Republican Rep. Steve Womack of Arkansas, who was presiding over the chamber, said: “The office of Speaker of the House of the United House of Representatives is hereby declared vacant.”  The House is now in recess while members meet to decide how to proceed forward. Rep. Patrick McHenry of North Carolina, Financial Services Chair and a top McCarthy ally, was then appointed speaker pro tempore. The rules of the 118th Congress state that “in the case of a vacancy in the office of speaker, the next member” named on a list submitted by McCarthy to the clerk of the House in January will become speaker pro tempore in the event of a vacancy. After House Republicans met Tuesday night as a conference to discuss their next steps. McCarthy told his colleagues he would not run for speaker again.

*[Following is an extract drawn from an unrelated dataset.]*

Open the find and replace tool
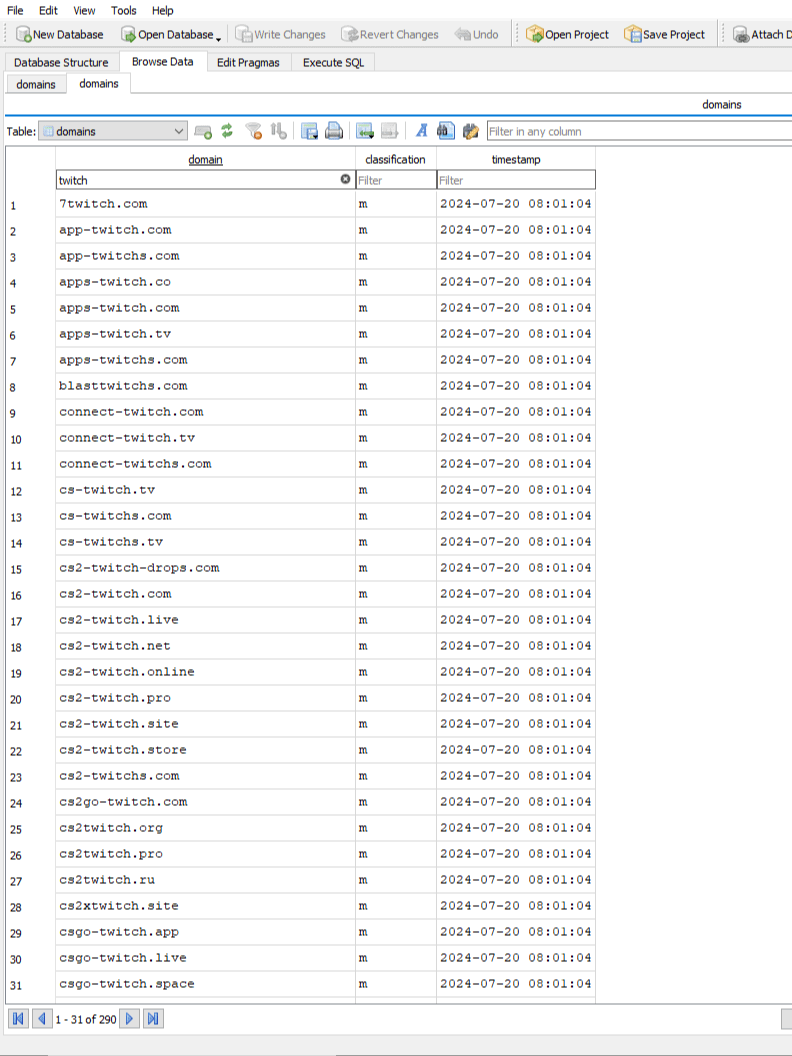Image resolution: width=792 pixels, height=1056 pixels. (x=470, y=131)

McCarthy can be renominated and reelected as speaker, but that path seems unlikely. Rep. Matt Gaetz, R-Fla., who led the effort to remove McCarthy, told reporters after the vote: “Kevin McCarthy has made multiple contradictory promises, and when they all came due, he lost votes of people who maybe don’t even ideologically agree with me on everything. This represents the ripping off of the Band-Aid and that’s what we need to do to get back on track.” Seven Republican in addition to Gaetz voted to oust McCarthy — Reps. Andy Biggs of Arizona, Ken Buck of Colorado, Tim Burchett of Tennessee, Eli Crane of Arizona, Bob Good of Virginia, Nancy Mace of South Carolina and Matt Rosendale of Montana. For weeks, Gaetz had threatened to call a vote to expel McCarthy if he passed a short-term government funding bill relying on Democratic votes. When McCarthy did just that last weekend to avert a shutdown, Gaetz moved to oust him. Gaetz has consistently opposed McCarthy’s speakership, and was among those who helped draw out the process of electing him speaker to a record 15 rounds of voting. In order to win over far-right Republicans, McCarthy agreed to a condition making it possible for a single member to motion to oust the speaker.

The speaker of the House is also second in line for the presidency, and ousting a sitting speaker by vote in the middle of a congressional term is unprecedented in American history. Democratic leadership members had urged their caucus to vote “yes” on the motion to vacate.

Up until the vote, McCarthy had expressed confidence to reporters that he would prevail: “I’m an optimist because I think there’s no point in being anything else,” McCarthy said.